Please reproduce the stretch of entries below, from the line containing "You are a computer-use" through the line containing "(x=318, y=223)", word for word. Leave the pictures out.

Material to process:
┌──

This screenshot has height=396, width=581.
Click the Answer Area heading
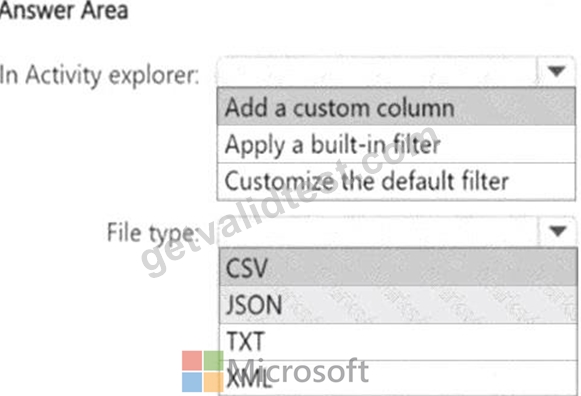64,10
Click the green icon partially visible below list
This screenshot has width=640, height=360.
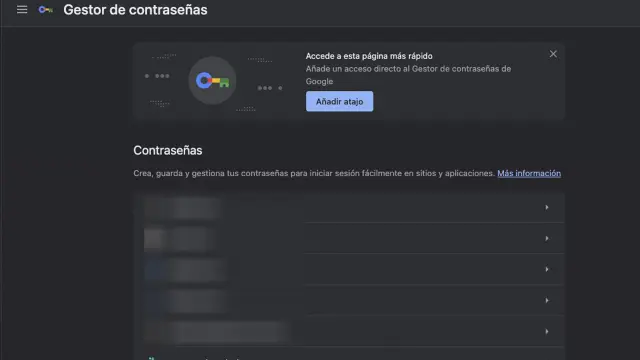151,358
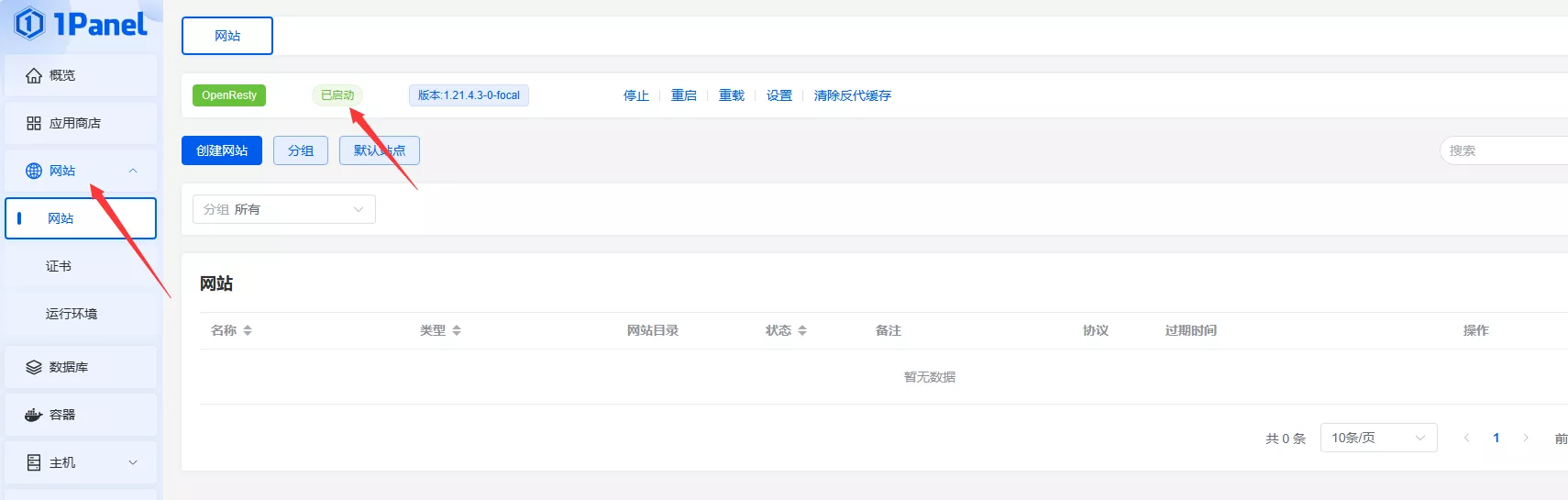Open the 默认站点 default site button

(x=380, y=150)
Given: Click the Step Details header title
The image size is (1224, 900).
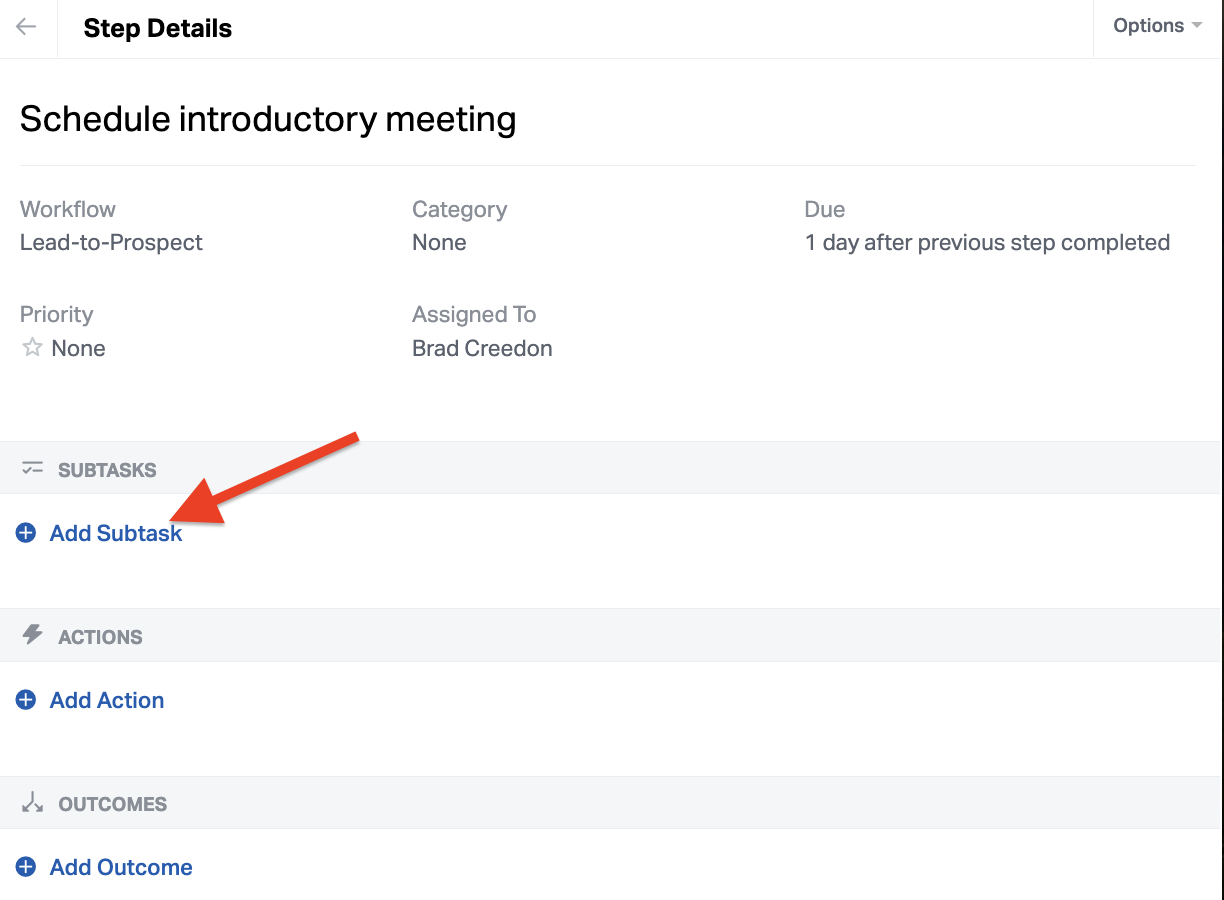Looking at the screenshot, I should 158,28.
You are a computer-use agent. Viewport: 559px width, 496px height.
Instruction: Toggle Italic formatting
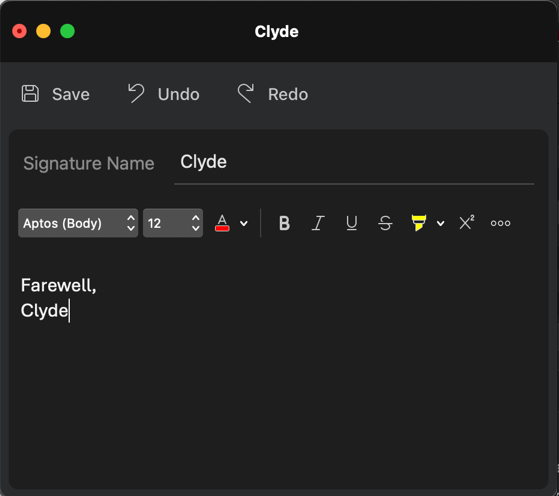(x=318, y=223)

└──
┌──

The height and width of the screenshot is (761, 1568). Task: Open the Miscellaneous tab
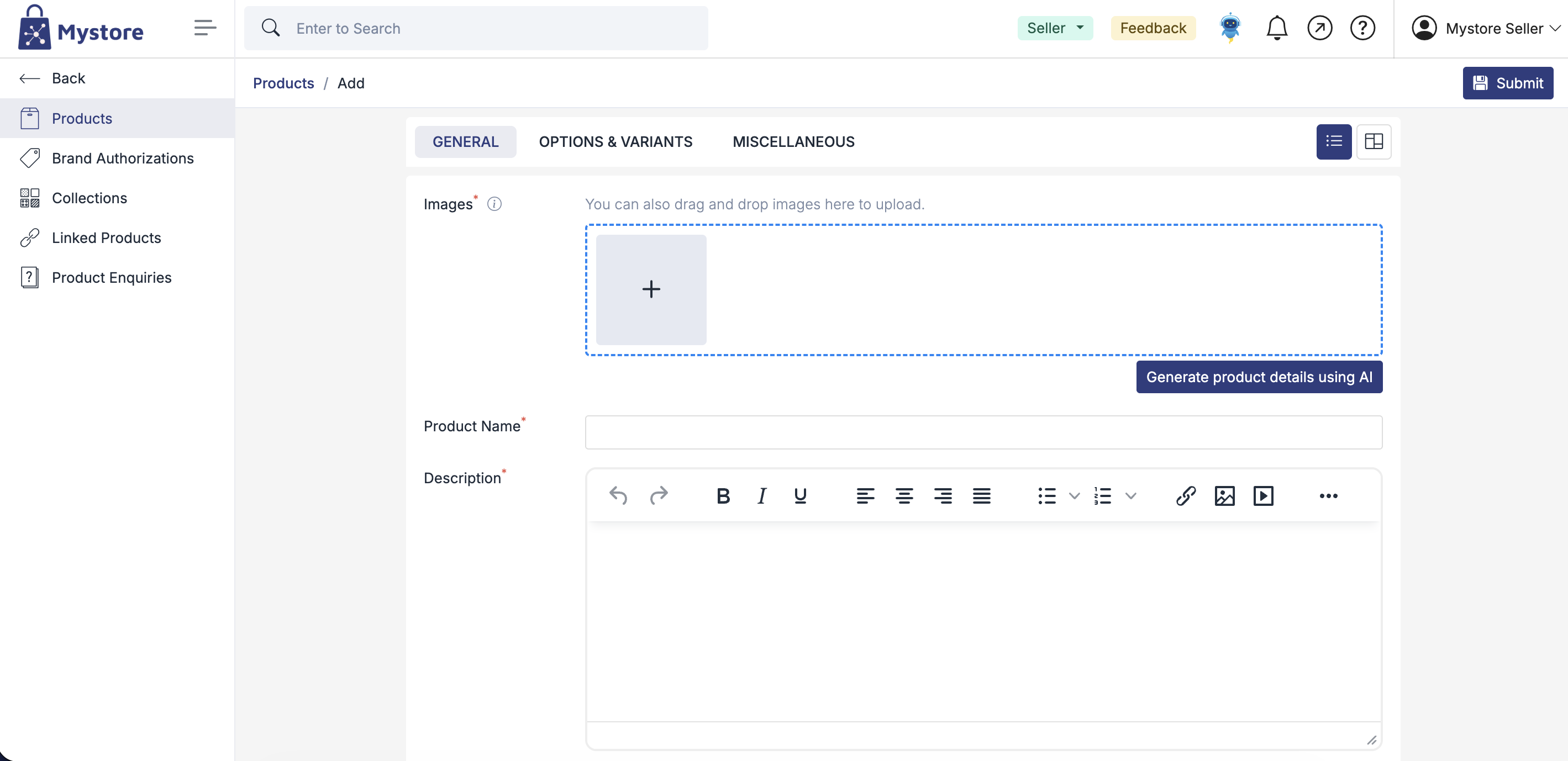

└──
┌──

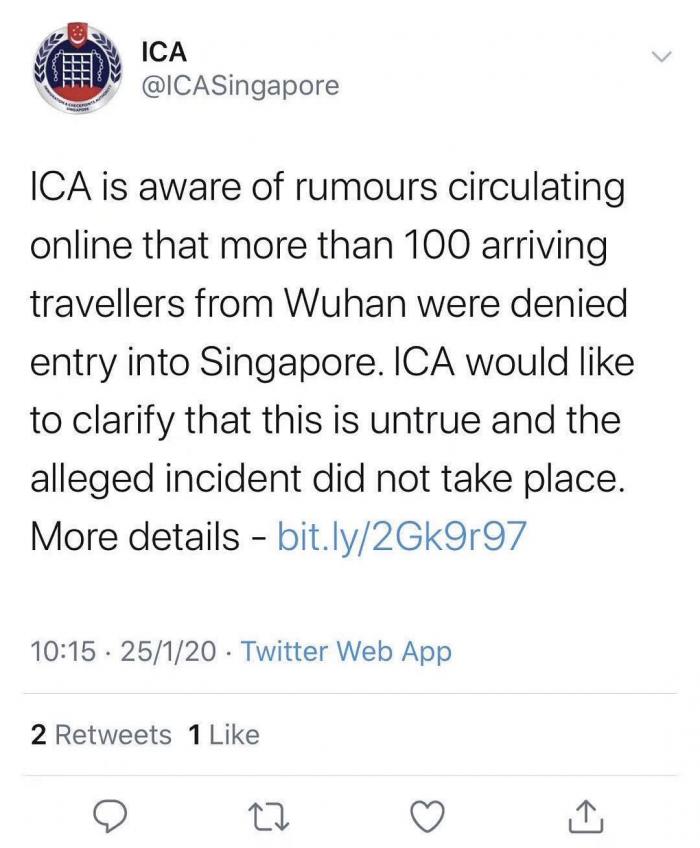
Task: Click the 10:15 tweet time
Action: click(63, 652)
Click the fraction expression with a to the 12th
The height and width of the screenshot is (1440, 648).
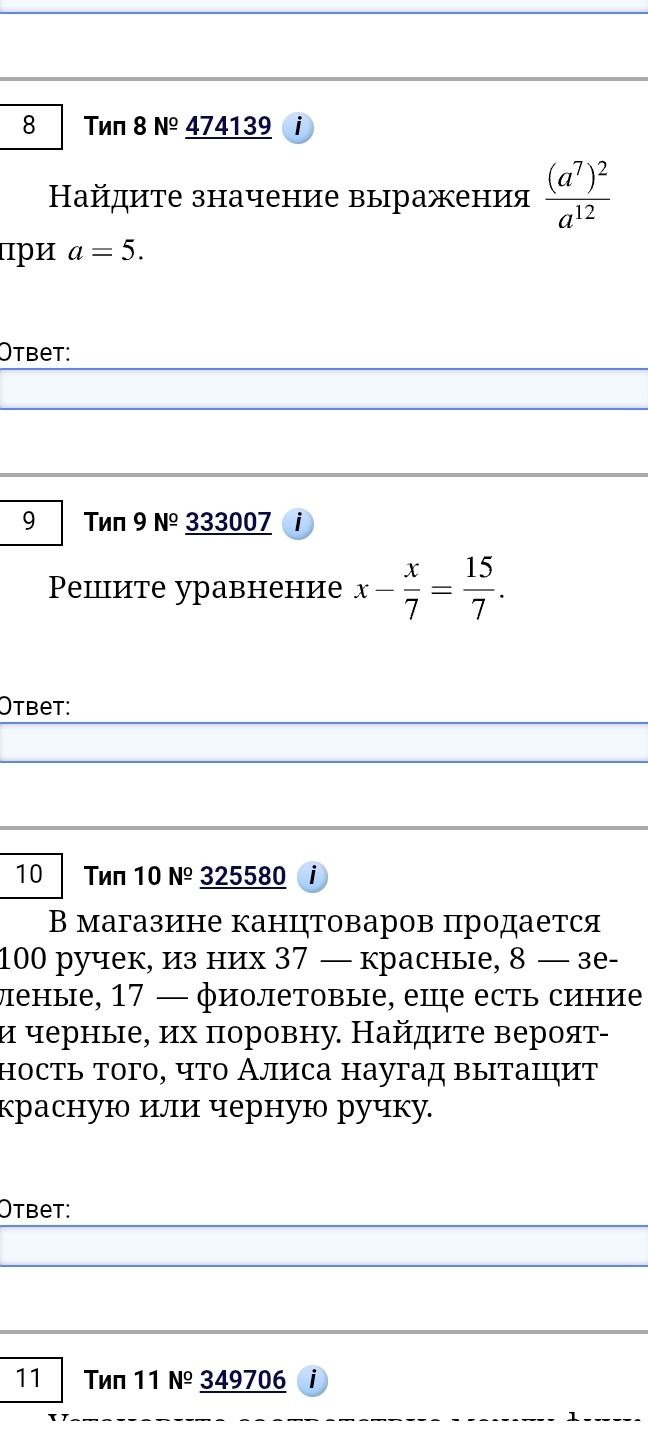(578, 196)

└──

Solution for this problem:
You are a computer-use agent. Viewport: 559px width, 496px height.
Instruction: Toggle Italic formatting
(x=318, y=223)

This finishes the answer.